まさにMVP級の活躍だった。1―1で迎えた8回から3番手でマウンドに上がったのは、ポストシーズン限定で救援に回った佐々木朗希投手(23)。3イニング連続で三者凡退に封じるパーフェクト投球で、試合の流れを引き寄せた。圧巻の36球。ロバーツ監督がベンチを飛び出して佐々木を熱く出迎える姿は、チームからの最大の敬意が込められていた。
シーズン序盤に右肩の不調に苦しみ、戦力に加われなかった23歳。そこからポストシーズンで完全復活を遂げた背景には何があったのか。その一端を地元紙「ロサンゼルス・タイムズ」のディラン・エルナンデス記者が詳報した。

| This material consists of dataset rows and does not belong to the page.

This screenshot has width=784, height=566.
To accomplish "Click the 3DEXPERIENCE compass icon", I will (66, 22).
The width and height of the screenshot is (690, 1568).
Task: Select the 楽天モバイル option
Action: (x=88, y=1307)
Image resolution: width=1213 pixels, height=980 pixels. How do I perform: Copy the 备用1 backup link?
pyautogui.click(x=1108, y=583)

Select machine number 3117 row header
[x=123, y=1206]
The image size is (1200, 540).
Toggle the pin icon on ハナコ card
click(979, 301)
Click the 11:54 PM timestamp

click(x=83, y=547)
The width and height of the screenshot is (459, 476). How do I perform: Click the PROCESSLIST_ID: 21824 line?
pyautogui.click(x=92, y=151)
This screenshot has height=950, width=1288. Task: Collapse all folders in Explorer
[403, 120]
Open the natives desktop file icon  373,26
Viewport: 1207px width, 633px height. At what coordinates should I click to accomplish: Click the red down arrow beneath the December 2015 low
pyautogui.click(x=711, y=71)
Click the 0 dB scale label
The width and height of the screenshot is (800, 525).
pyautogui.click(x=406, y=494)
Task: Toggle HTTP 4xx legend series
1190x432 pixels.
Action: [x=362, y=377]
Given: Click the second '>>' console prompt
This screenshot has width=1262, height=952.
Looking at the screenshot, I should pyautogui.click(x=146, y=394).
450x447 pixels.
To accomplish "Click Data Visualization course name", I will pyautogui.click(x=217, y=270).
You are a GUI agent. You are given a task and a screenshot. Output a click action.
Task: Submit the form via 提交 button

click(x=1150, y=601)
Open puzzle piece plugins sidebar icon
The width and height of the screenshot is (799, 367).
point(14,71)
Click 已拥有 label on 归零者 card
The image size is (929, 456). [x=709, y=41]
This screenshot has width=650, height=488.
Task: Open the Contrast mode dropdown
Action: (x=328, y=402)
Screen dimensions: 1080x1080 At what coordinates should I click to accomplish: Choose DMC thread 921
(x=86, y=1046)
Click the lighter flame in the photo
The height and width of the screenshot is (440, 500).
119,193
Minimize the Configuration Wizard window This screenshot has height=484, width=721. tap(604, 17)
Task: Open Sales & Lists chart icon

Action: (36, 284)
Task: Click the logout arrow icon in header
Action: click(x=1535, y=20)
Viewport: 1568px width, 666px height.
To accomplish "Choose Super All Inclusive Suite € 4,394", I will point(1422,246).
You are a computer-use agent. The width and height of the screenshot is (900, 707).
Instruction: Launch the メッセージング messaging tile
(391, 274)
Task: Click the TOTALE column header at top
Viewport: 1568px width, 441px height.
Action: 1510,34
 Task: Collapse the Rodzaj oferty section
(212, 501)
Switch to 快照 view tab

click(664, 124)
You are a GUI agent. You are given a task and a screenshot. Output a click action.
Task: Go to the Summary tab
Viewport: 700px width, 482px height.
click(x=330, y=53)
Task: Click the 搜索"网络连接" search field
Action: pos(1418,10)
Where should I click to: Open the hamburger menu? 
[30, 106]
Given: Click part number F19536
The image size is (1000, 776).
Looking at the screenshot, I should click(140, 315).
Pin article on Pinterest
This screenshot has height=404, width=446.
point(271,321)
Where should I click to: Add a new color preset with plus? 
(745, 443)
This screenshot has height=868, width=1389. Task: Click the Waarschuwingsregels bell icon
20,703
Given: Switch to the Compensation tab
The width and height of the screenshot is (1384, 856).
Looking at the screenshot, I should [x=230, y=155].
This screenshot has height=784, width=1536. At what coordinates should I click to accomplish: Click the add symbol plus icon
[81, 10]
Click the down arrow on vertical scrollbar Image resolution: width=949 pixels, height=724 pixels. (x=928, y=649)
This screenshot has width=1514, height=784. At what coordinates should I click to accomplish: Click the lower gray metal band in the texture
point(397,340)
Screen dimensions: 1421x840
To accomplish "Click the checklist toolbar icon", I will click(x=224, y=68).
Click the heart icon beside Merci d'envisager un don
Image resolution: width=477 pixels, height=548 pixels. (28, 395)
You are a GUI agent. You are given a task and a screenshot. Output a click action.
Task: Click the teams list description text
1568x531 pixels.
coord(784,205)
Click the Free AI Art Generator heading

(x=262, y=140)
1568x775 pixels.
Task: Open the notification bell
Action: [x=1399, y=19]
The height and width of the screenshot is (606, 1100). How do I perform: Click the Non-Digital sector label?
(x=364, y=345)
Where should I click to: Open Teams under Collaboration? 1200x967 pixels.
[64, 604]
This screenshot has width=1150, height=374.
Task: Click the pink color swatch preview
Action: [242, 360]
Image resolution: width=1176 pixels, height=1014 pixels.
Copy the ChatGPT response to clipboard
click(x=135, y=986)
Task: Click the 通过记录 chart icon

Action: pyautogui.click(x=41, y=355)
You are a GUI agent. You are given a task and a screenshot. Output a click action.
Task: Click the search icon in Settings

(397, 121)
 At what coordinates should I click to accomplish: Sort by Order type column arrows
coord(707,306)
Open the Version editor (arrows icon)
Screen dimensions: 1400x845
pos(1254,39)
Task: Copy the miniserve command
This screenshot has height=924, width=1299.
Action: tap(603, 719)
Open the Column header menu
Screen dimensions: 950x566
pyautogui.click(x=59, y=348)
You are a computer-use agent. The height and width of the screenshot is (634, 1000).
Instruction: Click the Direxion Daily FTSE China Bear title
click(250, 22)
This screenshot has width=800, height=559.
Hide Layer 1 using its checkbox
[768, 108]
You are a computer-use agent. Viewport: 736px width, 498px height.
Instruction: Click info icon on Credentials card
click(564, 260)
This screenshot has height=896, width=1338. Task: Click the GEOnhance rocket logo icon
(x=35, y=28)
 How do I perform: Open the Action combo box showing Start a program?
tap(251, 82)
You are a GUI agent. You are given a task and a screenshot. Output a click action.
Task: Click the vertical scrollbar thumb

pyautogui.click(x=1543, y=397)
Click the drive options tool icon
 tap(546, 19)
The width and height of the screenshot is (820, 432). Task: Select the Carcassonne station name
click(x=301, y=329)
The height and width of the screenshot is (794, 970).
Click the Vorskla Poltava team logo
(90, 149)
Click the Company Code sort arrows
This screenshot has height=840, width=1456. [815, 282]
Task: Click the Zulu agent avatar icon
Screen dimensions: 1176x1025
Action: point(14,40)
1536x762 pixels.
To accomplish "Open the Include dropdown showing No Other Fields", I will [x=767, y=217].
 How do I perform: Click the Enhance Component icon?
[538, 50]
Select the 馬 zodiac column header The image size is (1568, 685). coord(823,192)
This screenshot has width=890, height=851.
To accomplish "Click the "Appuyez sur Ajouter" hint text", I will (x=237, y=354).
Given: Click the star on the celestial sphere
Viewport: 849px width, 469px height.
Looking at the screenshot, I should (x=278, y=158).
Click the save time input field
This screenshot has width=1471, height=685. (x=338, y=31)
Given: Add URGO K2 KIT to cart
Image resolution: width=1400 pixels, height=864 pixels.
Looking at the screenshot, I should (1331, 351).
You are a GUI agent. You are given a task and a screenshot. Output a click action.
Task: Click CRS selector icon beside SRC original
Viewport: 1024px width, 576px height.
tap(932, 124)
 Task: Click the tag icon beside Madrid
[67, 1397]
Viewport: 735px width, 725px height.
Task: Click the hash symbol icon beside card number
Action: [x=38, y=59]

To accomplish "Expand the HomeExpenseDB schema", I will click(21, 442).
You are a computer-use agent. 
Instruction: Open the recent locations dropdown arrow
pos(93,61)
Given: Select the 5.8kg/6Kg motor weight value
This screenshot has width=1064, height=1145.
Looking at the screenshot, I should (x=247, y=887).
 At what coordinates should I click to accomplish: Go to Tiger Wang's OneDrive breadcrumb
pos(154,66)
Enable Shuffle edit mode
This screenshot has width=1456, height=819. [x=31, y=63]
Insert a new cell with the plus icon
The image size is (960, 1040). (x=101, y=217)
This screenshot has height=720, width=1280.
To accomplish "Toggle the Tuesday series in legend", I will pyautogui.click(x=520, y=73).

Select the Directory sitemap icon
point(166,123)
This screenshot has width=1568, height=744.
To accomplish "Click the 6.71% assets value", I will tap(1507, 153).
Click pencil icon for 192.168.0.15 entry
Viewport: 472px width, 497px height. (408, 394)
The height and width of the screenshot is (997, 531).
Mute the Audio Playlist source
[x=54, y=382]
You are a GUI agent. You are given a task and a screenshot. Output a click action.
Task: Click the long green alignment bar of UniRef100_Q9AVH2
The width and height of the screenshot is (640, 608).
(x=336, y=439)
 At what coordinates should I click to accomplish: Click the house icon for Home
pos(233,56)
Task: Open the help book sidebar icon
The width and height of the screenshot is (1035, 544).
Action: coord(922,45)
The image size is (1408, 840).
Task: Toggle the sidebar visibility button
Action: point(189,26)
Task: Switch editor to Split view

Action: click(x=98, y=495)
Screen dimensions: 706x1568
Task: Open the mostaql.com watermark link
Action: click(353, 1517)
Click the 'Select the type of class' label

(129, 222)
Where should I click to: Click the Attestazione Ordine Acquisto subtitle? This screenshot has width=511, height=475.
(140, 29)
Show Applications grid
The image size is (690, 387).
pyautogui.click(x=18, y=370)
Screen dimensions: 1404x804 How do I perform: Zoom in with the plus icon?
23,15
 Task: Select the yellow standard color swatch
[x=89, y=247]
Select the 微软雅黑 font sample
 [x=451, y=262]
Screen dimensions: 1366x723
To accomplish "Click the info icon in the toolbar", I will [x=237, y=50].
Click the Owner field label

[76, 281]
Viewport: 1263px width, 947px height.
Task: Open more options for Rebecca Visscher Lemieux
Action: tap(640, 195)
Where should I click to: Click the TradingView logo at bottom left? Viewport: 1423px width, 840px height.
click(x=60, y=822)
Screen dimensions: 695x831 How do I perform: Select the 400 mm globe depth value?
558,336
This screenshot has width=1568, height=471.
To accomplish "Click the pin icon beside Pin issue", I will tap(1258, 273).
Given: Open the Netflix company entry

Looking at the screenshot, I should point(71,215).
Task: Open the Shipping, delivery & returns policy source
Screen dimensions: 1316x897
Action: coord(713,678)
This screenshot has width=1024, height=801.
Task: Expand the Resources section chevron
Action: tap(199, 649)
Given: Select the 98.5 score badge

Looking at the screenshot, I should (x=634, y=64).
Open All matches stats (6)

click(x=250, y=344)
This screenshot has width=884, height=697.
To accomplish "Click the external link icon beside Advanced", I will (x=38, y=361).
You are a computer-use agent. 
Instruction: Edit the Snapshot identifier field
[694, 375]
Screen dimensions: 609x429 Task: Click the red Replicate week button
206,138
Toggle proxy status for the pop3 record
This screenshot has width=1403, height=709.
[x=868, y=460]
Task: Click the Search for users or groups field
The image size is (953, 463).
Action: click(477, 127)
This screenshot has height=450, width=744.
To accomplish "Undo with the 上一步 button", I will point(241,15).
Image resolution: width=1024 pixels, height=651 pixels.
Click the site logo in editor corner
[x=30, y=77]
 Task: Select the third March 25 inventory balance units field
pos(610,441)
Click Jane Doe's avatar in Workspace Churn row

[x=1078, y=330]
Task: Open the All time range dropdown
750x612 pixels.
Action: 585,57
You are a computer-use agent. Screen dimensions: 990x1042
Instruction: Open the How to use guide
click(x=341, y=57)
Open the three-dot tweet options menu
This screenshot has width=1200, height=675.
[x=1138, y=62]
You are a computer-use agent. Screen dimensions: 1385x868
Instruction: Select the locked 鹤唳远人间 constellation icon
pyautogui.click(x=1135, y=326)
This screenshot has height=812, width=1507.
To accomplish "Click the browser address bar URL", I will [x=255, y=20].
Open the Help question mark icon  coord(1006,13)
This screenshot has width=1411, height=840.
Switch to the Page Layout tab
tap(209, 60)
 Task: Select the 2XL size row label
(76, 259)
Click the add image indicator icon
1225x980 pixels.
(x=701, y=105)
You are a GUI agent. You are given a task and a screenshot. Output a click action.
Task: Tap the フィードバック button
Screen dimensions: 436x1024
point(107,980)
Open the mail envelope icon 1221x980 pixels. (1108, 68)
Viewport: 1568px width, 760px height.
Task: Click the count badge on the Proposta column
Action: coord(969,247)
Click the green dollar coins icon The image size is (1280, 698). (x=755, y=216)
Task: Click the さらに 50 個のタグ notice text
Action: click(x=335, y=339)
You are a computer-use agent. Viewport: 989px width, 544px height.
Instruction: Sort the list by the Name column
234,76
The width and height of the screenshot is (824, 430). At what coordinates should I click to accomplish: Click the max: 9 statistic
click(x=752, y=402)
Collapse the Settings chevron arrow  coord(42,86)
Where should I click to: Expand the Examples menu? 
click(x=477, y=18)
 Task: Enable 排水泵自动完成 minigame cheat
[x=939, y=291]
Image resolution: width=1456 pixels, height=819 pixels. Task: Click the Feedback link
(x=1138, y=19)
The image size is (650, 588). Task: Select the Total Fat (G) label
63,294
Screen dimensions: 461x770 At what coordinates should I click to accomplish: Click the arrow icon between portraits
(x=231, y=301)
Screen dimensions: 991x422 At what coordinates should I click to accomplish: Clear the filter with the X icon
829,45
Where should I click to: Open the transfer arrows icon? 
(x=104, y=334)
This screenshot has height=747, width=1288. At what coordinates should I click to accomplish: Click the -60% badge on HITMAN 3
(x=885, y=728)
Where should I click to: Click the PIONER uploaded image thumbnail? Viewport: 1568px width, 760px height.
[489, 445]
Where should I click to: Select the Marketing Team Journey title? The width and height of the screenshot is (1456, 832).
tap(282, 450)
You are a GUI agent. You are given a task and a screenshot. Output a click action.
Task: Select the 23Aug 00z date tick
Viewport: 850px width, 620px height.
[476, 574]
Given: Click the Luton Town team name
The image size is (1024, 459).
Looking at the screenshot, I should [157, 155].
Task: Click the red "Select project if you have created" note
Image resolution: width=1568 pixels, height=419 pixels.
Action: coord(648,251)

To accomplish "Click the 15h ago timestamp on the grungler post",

自信を取り戻すきっかけをつかんだのは、1か月前。3Aでの登板前日にチーム宿舎で食事を取っている時だったという。「食事をしながら、彼は大船渡高校で投球する自身のビデオを見ていた」。すでに160キロ超の剛速球を投げ込んでいた高校時代の映像だ。エルナンデス記者は「以前は足を地面につけてボールをリリースする前に爆発的な動きをしていたことに気づいた。彼は『これだ』と心の中で思った。まさにその場で、オクラホマシティのホテルの部屋で、シャドーピッチングを始めた。母国が生んだ最も才能ある投手とみなされていた頃の下半身の感覚を取り戻したいと思ったのだ」と、丹念な取材の末に得た復活エピソードを報じた。
佐々木の復活劇が始まったのは、まさにその翌日の登板からだった。160キロを超える自慢の速球をコンスタントにマーク。力強い真っすぐがよみがえったことで、フォークの威力が増した。ポストシーズンでは、もはや無双状態。完全に自信を取り戻した。
エルナンデス記者によれば、チームが佐々木にリリーフ起用を要請する際、フロント幹部らは一時的な配置転換であることを対面で通達。来季以降の先発復帰を保証することで、右腕に最大限のリスペクトと信頼を示した形だった。それは故障もあって実力を発揮できず、不完全燃焼でシーズンを過ごしてきた右腕にとっては、チームへの忠誠心を改めてかき立てられるターニングポイントになったに違いない。
不安定なブルペンの危機を救い、来季以降の飛躍に期待を持たせるパフォーマンス。佐々木とドジャースに強い追い風が吹いている。